De tão imprevisível e original (quem disse que esses conceitos são excludentes?), LP nos conquista também com frases de efeito irresistíveis, diante das quais não nos resta alternativa senão capitular e admirar.


Senão, vejamos:


"Não acredito no poder de fogo, mas creio fielmente no poder do afago"

"Quando ele dizia saudade de comer goiaba, ela abria as pernas"

"Espírito natalino é o próprio espírito do porco com maçã na boca"

"Pessoas: sou ateia e não gosto de natal! Parem de mandar mensagens in box, que vou bloquear!"

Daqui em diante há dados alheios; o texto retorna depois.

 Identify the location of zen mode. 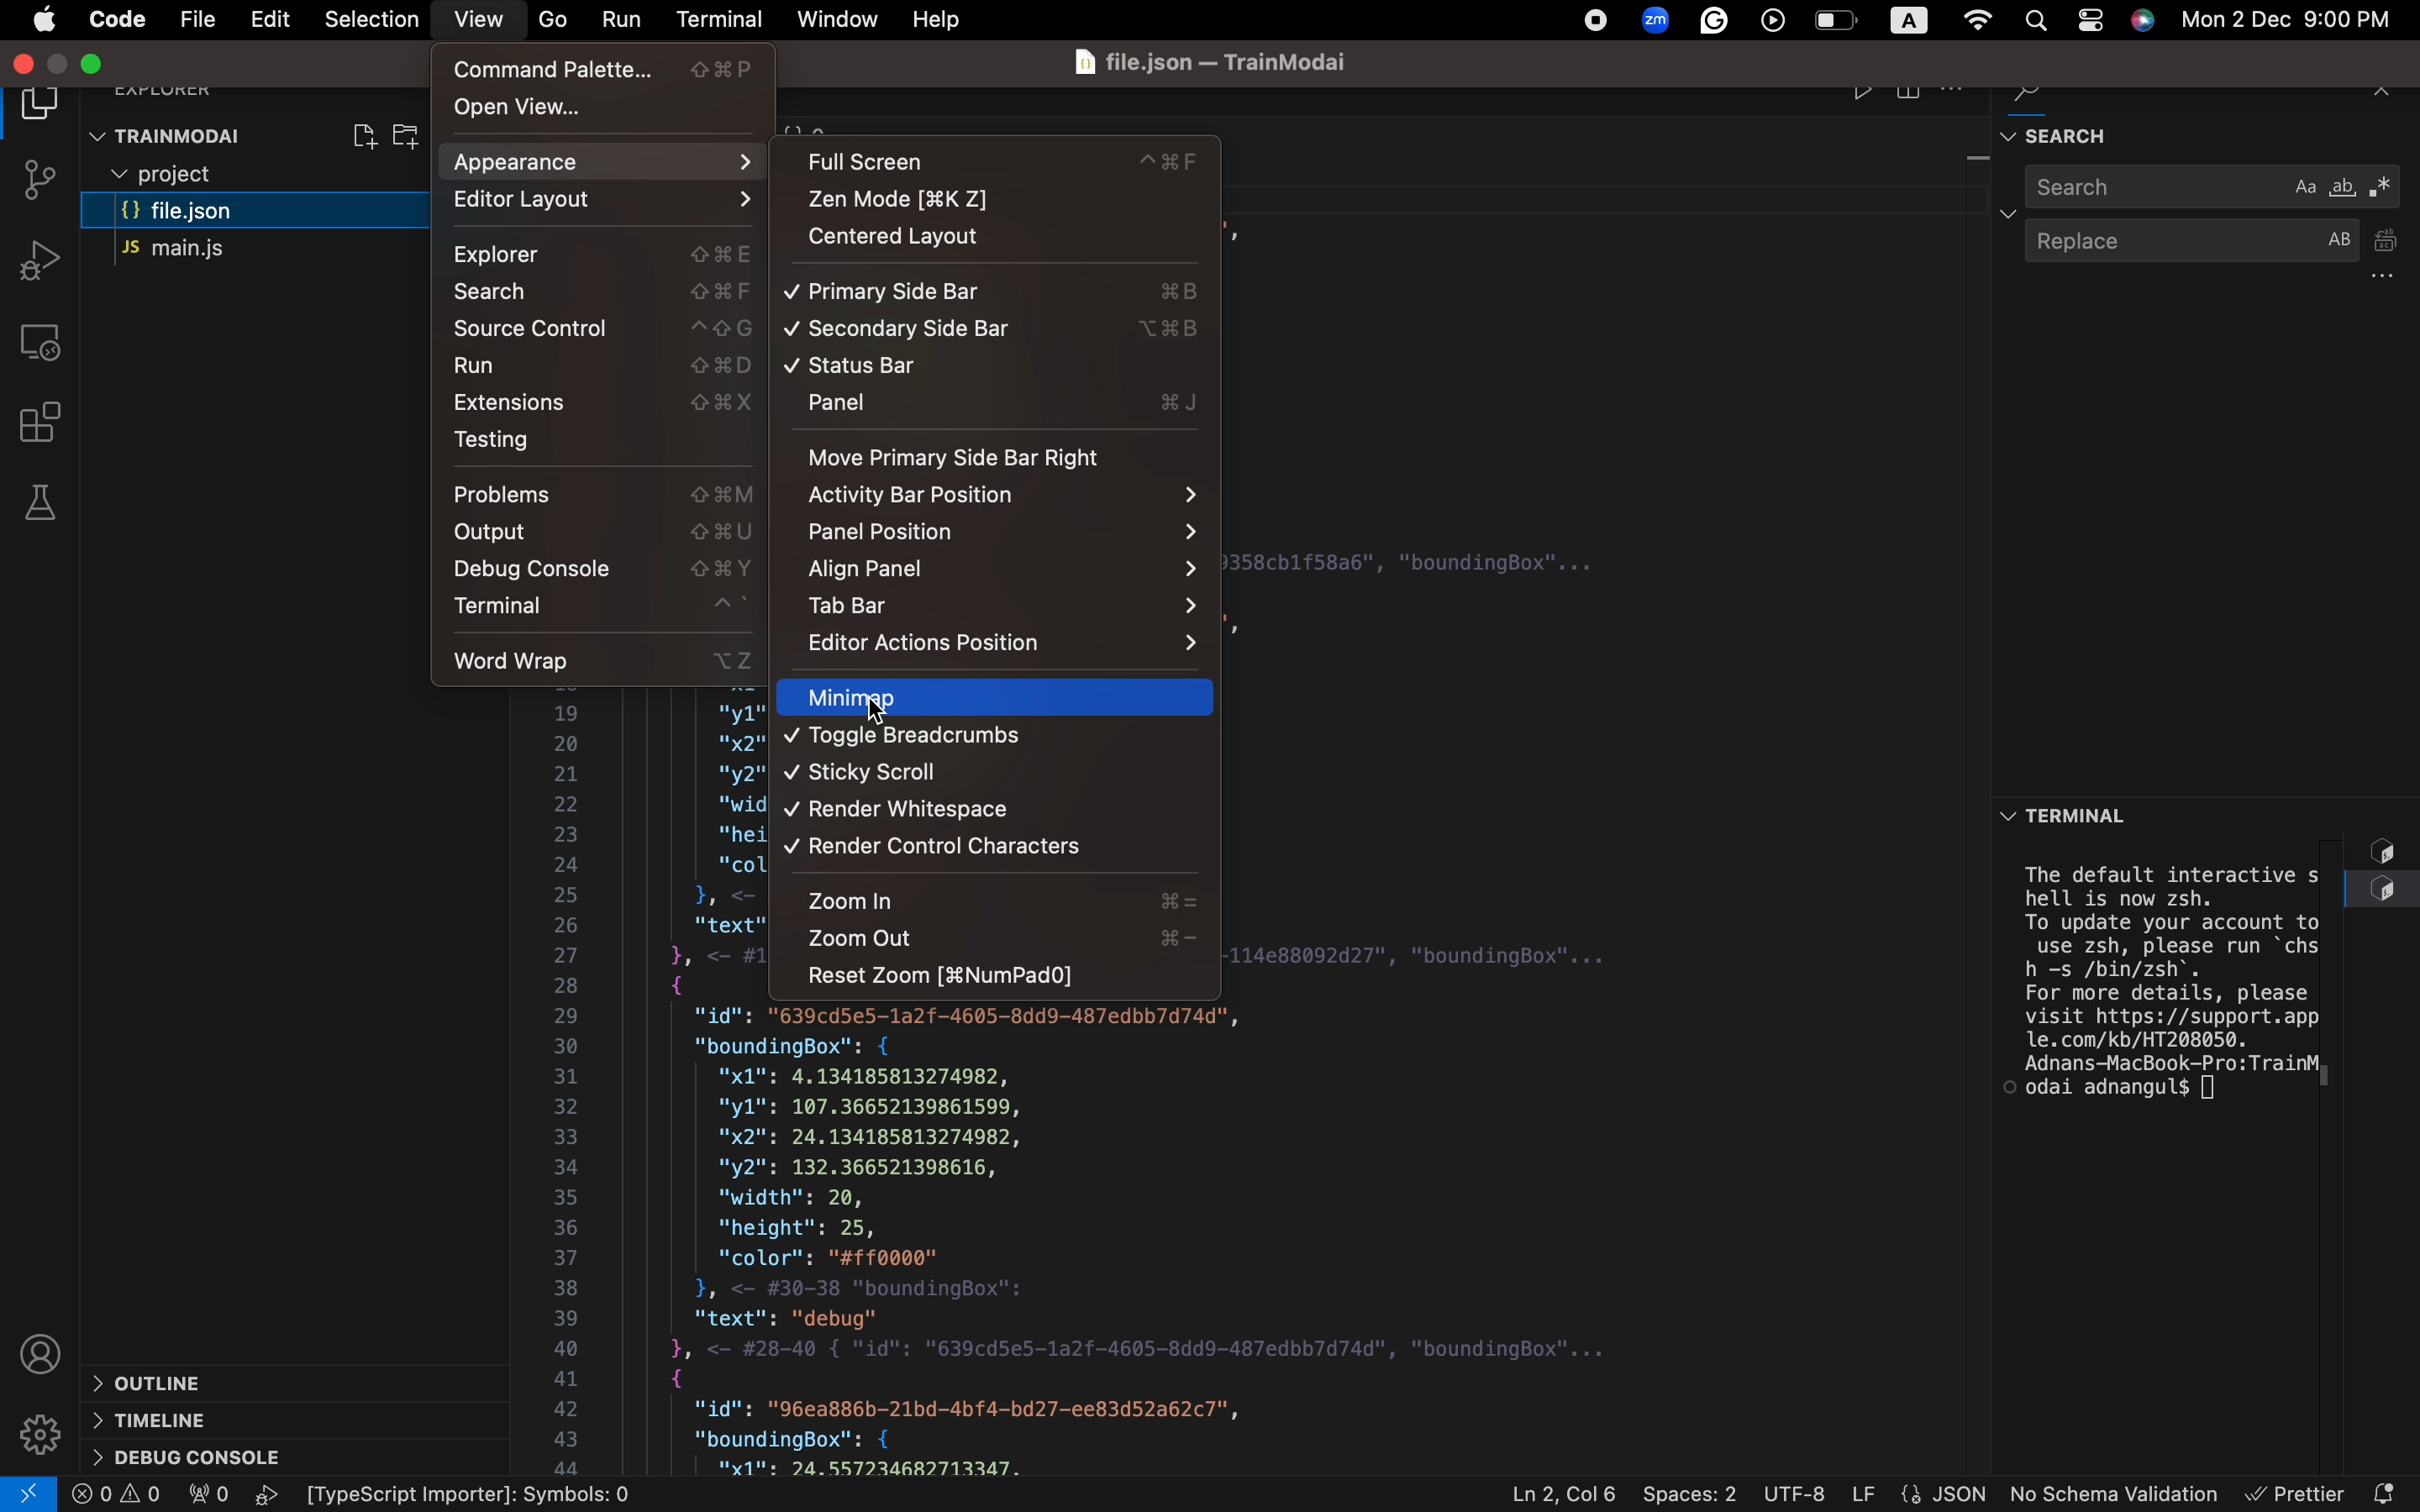
(994, 196).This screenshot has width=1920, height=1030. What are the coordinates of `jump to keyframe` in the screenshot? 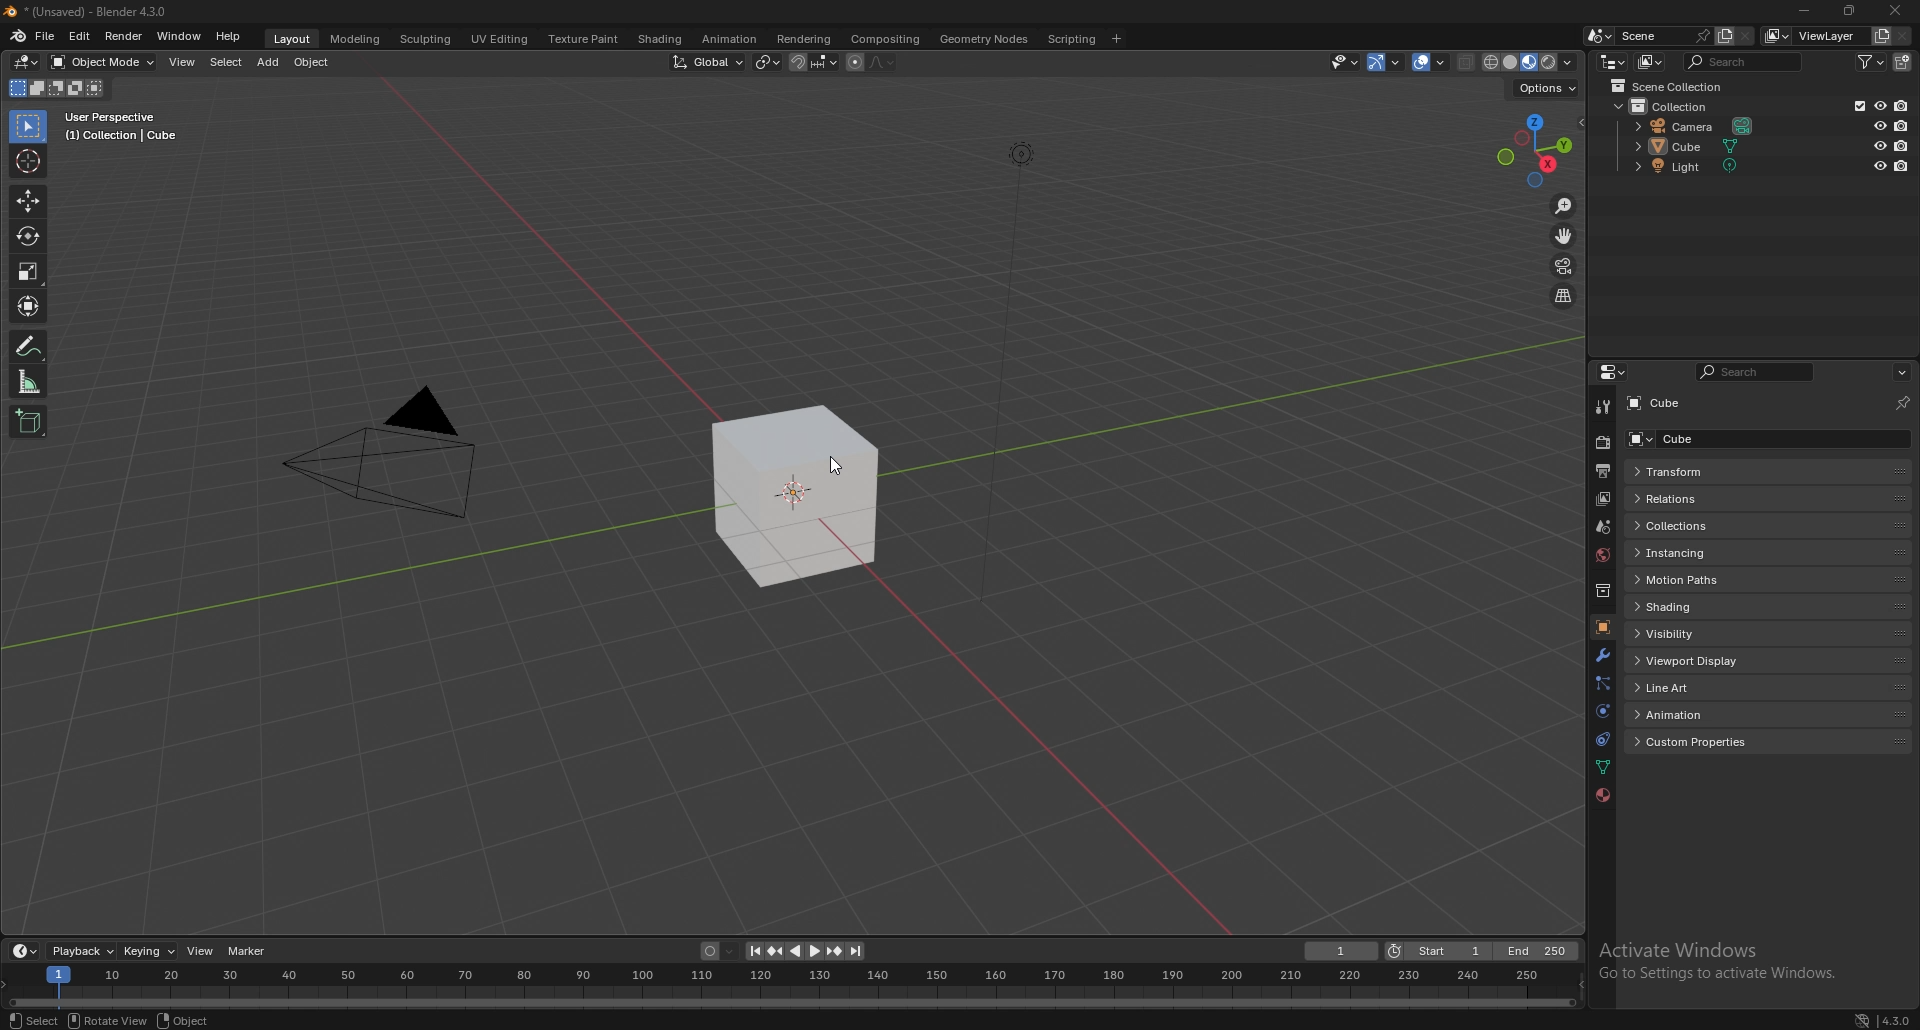 It's located at (777, 951).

"Entre mandar mensagens e ligar, eu prefiro... #LulaLivre"




VI



Portanto, meninos e meninas, seja no verso ou na prosa, LP dá um show para os sentidos (superiores e inferiores), se vocês me compreendem, usando e abusando da síntese, de posse de um texto poético imagético, visual e cubista. Impossível não voltar às origens modernistas da poesia brasileira, que fique claro, no que ela apresentava de coloquial, econômico e bem-humorado. Com seu lirismo (quem falou em lirismo?!) libertário, construído e envolvente, a anja torta vai se impondo com jeito e maledicência às necessidades e gostos mais exigentes, de modo que bota o dedo na ferida da moral, da política, da intolerância e da cafonice. Porque LP é poeta, sim senhor, e mulher, sim senhora. Os incomodados que se retirem e se cubram. Ou se phodam, porque toda tradição, ainda que malsã, é bem-vinda. Benvinda.




VII



Por último, mas não menos importante, uma trovíssima para LP:



Lírios perfumados

Para Líria Porto!

Versos defumados

Para o anjo torto!



dezembro, 2020



Almir Zarfeg — ou simplesmente A. Zarfeg — é um poeta e jornalista baiano. Atualmente, preside a Academia Teixeirense de Letras (ATL). Ele é autor de livros envolvendo os mais diversos gêneros textuais: poemas, crônicas, contos, novela, infantojuvenil e reportagem. Participa de inúmeras instituições literárias dentro e fora do país. Iniciou-se na literatura em 1991 com o livro de poemas Água Preta, atualmente na 4ª edição. Nos 25 anos de sua trajetória literária, celebrados em 2016, ganhou a biografia De A a Z e seu nome virou verbete no Dicionário de Escritores Contemporâneos da Bahia e na Enciclopédia de Artistas Contemporâneos Lusófonos. Em 2018, recebeu o "Primeiro Prêmio Absoluto" pela obra poética inédita A Nuvem, concedido pela Accademia Internazionale Il Convivio. Assim Zarfeg se define no poema "Origem": "Não tenho dívidas,/ tenho divisa:/nunca ser rei,/mas rio".